Extract to read:
━━━━━━━━━━━━━━━━
Scanning For Parkinsons
New brain scan helps doctors confirm presence of disease.
Barbara Smith, 43, starting feeling symptoms of Parkinson's Disease seven years ago, and they have intensified since then.
“The shaking in my right hand, complete right arm, the tension, shaking in my legs, and just not being able to sleep, always tense, very uncomfortable," she said.
A new type of brain scan at Cleveland Clinic Florida will confirm whether Barbara has the most common form of Parkinson’s Disease.
“The purpose of the scan is to have a way of measuring cell loss or dopamine loss in a person that you suspect has Parkinson’s,” explained Dr. Nestor Galvez, the chairman of neurology at the clinic.
In the morning, Barbara was injected with a radioactive dye that will attach to a specific protein in brain cells that produce dopamine. T
hat’s the main chemical that is absent in someone who has Parkinson’s.
Three hours after her injection, she returned to the hospital for the DAT scan.
The dye zeroes in on the cells that produce dopamine and cause them to light up.
That helps Galvez clearly see areas where there is cell loss.
What triggers the process that leads to Parkinson’s?
Galvez says that in most cases, like Michael J. Fox's, it’s unknown.
“In the case of Muhammad Ali, we can trace it back and say well what the trigger was - the constant fighting and constant hammering to the head,” he said.
The symptoms of Parkinson’s include tremors, stiffness, slowness of movement, and balance problems.
━━━━━━━━━━━━━━━━
About this exercise: Extract the passage from the article on scanning for Parkinson's, starting at "In the morning, Barbara" up to and including "is cell loss.".

Given material:
━━━━━━━━━━━━━━━━
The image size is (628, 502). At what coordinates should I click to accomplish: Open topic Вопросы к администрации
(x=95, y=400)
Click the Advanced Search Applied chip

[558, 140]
━━━━━━━━━━━━━━━━
Response area:
In the morning, Barbara was injected with a radioactive dye that will attach to a specific protein in brain cells that produce dopamine. T
hat’s the main chemical that is absent in someone who has Parkinson’s.
Three hours after her injection, she returned to the hospital for the DAT scan.
The dye zeroes in on the cells that produce dopamine and cause them to light up.
That helps Galvez clearly see areas where there is cell loss.